Yash
Yash

Reputation: 3114

awk command to read a key value pair from a file

I have a file input.txt which stores information in KEY:VALUE form. I'm trying to read GOOGLE_URL from this input.txt which prints only http because the seperator is :. What is the problem with my grep command and how should I print the entire URL.

SCRIPT

$> cat script.sh
#!/bin/bash
URL=`grep -e '\bGOOGLE_URL\b' input.txt | awk -F: '{print $2}'`
printf " $URL \n"

INPUT_FILE

$> cat input.txt
GOOGLE_URL:https://www.google.com/

OUTPUT

https

DESIRED_OUTPUT

https://www.google.com/

Upvotes: 0

Views: 2900

Answers (5)

Ed Morton
Ed Morton

Reputation: 203393

Take your pick:

$ sed -n 's/^GOOGLE_URL://p' file
https://www.google.com/

$ awk 'sub(/^GOOGLE_URL:/,"")' file
https://www.google.com/

The above will work using any sed or awk in any shell on every UNIX box.

Upvotes: 1

αғsнιη
αғsнιη

Reputation: 2761

Yet another awk alternative:

gawk -F'(^[^:]*:)' '/^GOOGLE_URL:/{ print $2 }' infile

Upvotes: 0

Daweo
Daweo

Reputation: 36390

I would use GNU AWK following way for that task: Let file.txt content be:

EXAMPLE_URL:http://www.example.com/
GOOGLE_URL:https://www.google.com/
KEY:GOOGLE_URL:

Then:

awk 'BEGIN{FS="^GOOGLE_URL:"}{if(NF==2){print $2}}' file.txt

will output:

https://www.google.com/

Explanation: GNU AWK FS might be pattern, so I set it to GOOGLE_URL: anchored (^) to begin of line, so GOOGLE_URL: in middle/end will not be seperator (consider 3rd line of input). With this FS there might be either 1 or 2 fields in each line - latter is case only if line starts with GOOGLE_URL: so I check number of fields (NF) and if this is second case I print 2nd field ($2) as first record in this case is empty.

(tested in gawk 4.2.1)

Upvotes: 0

anubhava
anubhava

Reputation: 785108

Since there are multiple : in your input, getting $2 will not work in awk because it will just give you 2nd field. You actually need an equivalent of cut -d: -f2- but you also need to check key name that comes before first :.

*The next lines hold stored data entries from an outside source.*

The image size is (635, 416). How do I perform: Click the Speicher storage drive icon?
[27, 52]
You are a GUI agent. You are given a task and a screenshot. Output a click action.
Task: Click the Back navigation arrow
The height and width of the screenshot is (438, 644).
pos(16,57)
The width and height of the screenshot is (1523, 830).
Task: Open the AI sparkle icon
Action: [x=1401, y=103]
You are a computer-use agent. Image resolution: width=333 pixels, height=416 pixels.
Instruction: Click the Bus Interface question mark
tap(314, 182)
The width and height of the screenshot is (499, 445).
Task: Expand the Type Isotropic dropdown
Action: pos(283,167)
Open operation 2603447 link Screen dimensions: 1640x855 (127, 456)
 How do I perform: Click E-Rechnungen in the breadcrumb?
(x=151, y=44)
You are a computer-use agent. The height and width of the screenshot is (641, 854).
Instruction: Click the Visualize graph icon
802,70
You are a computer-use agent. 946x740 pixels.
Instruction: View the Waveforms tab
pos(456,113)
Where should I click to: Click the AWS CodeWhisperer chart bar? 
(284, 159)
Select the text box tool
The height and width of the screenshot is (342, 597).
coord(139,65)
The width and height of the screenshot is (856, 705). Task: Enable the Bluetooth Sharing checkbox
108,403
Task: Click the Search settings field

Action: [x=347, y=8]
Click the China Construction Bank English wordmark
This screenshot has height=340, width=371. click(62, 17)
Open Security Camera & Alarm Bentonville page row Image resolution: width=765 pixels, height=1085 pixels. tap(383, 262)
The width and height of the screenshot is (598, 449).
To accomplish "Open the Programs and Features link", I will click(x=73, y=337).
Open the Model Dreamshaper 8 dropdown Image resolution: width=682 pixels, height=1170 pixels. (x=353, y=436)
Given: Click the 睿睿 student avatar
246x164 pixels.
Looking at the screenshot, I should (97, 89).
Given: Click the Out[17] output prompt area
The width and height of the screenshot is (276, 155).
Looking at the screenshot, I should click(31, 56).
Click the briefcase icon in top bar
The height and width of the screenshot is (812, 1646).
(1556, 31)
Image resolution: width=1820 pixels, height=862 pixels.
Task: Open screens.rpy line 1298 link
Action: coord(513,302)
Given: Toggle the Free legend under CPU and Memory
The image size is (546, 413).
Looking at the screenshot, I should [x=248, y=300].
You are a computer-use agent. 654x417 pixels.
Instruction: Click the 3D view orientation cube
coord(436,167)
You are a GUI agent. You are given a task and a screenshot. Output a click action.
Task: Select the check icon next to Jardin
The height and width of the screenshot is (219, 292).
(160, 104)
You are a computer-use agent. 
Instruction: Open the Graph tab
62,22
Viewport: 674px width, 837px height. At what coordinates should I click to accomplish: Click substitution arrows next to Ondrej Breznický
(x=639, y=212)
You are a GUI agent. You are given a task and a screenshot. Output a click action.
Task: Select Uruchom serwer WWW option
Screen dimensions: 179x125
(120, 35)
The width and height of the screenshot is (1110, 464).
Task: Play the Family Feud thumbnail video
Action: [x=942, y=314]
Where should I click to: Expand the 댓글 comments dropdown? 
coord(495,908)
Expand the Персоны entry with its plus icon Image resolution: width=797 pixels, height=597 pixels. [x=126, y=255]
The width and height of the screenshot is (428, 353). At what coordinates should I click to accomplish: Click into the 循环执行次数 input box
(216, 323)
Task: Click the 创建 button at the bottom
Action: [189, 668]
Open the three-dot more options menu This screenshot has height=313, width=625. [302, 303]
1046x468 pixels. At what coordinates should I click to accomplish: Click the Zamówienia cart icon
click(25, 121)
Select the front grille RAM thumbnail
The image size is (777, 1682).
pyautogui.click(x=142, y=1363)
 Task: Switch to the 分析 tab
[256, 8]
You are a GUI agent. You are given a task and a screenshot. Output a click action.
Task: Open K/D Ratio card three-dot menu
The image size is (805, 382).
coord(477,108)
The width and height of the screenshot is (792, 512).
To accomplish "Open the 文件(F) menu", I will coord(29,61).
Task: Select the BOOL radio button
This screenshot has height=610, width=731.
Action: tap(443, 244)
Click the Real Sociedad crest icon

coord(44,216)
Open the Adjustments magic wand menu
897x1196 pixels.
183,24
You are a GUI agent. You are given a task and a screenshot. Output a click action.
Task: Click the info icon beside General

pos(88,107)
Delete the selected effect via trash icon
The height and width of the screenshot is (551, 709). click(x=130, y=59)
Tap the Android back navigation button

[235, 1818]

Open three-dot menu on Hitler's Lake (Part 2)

This awk should work for you:

awk -F: '$1 == "GOOGLE_URL" {sub(/^[^:]+:/, "");  print}' input.txt

https://www.google.com/

Or this non-regex awk approach that allows you to pass key name from command line:

awk -F: -v k='GOOGLE_URL' '$1==k{print substr($0, length(k FS)+1)}' input.txt

Or using gnu-grep:

grep -oP '^GOOGLE_URL:\K.+' input.txt

https://www.google.com/

Upvotes: 1

RavinderSingh13
RavinderSingh13

Reputation: 133468

Could you please try following, written and tested with shown samples in GNU awk. This will look for string GOOGLE_URL and will catch further either http or https value from url, in case you need only https then change http[s]? to https in following solution please.

awk '/^GOOGLE_URL:/{match($0,/http[s]?:\/\/.*/);print substr($0,RSTART,RLENGTH)}' Input_file

Explanation: Adding detailed explanation for above.

awk '                               ##Starting awk program from here.
/^GOOGLE_URL:/{                     ##Checking condition if line starts from GOOGLE_URL: then do following.
  match($0,/http[s]?:\/\/.*/)       ##Using match function to match http[s](s optional) : till last of line here.
  print substr($0,RSTART,RLENGTH)   ##Printing sub string of matched value from above function.
}
' Input_file                        ##Mentioning Input_file name here.


2nd solution: In case you need anything coming after first : then try following.

awk '/^GOOGLE_URL:/{match($0,/:.*/);print substr($0,RSTART+1,RLENGTH-1)}' Input_file

Upvotes: 1

Related Questions